DIRECTIONS FOR THIS TASK
Reproduce the entries below, swapping every occurrence of "Instruction" for "Directive" and leaving everything else unchanged.

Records
○ ○ ○ ○ ○ ○ ○

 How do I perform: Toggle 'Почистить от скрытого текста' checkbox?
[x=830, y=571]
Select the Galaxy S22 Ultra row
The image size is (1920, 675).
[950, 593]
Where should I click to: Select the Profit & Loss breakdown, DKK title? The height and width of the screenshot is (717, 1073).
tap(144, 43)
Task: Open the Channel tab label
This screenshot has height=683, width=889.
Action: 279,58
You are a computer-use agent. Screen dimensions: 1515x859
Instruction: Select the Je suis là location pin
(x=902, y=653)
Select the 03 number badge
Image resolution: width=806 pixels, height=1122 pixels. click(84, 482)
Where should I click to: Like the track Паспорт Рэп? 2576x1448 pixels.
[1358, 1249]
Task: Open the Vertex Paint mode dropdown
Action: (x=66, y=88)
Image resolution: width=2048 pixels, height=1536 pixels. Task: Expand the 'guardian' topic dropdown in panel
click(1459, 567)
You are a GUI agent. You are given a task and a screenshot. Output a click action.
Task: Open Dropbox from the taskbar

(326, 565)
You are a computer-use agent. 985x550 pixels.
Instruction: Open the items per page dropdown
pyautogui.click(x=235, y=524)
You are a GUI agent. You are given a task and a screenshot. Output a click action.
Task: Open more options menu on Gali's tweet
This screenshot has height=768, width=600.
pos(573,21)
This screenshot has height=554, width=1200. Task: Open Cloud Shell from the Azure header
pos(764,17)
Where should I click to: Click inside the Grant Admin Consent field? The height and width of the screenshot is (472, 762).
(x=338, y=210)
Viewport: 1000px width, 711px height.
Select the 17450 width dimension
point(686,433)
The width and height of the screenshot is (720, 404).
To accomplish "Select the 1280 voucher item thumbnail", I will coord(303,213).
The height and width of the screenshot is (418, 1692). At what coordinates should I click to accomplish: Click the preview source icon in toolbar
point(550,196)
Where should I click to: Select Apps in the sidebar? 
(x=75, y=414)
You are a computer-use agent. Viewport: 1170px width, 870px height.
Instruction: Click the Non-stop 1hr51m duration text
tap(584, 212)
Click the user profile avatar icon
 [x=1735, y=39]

○ ○ ○ ○ ○ ○ ○

ANSWER TO THE TASK
 How do I perform: Toggle 'Почистить от скрытого текста' checkbox?
[x=830, y=571]
Select the Galaxy S22 Ultra row
The image size is (1920, 675).
[950, 593]
Where should I click to: Select the Profit & Loss breakdown, DKK title? The height and width of the screenshot is (717, 1073).
tap(144, 43)
Task: Open the Channel tab label
This screenshot has height=683, width=889.
Action: 279,58
You are a computer-use agent. Screen dimensions: 1515x859
Directive: Select the Je suis là location pin
(x=902, y=653)
Select the 03 number badge
Image resolution: width=806 pixels, height=1122 pixels. click(84, 482)
Where should I click to: Like the track Паспорт Рэп? 2576x1448 pixels.
[1358, 1249]
Task: Open the Vertex Paint mode dropdown
Action: (x=66, y=88)
Image resolution: width=2048 pixels, height=1536 pixels. Task: Expand the 'guardian' topic dropdown in panel
click(1459, 567)
You are a GUI agent. You are given a task and a screenshot. Output a click action.
Task: Open Dropbox from the taskbar

(326, 565)
You are a computer-use agent. 985x550 pixels.
Directive: Open the items per page dropdown
pyautogui.click(x=235, y=524)
You are a GUI agent. You are given a task and a screenshot. Output a click action.
Task: Open more options menu on Gali's tweet
This screenshot has height=768, width=600.
pos(573,21)
This screenshot has height=554, width=1200. Task: Open Cloud Shell from the Azure header
pos(764,17)
Where should I click to: Click inside the Grant Admin Consent field? The height and width of the screenshot is (472, 762).
(x=338, y=210)
Viewport: 1000px width, 711px height.
Select the 17450 width dimension
point(686,433)
The width and height of the screenshot is (720, 404).
To accomplish "Select the 1280 voucher item thumbnail", I will coord(303,213).
The height and width of the screenshot is (418, 1692). At what coordinates should I click to accomplish: Click the preview source icon in toolbar
point(550,196)
Where should I click to: Select Apps in the sidebar? 
(x=75, y=414)
You are a computer-use agent. Viewport: 1170px width, 870px height.
Directive: Click the Non-stop 1hr51m duration text
tap(584, 212)
Click the user profile avatar icon
 [x=1735, y=39]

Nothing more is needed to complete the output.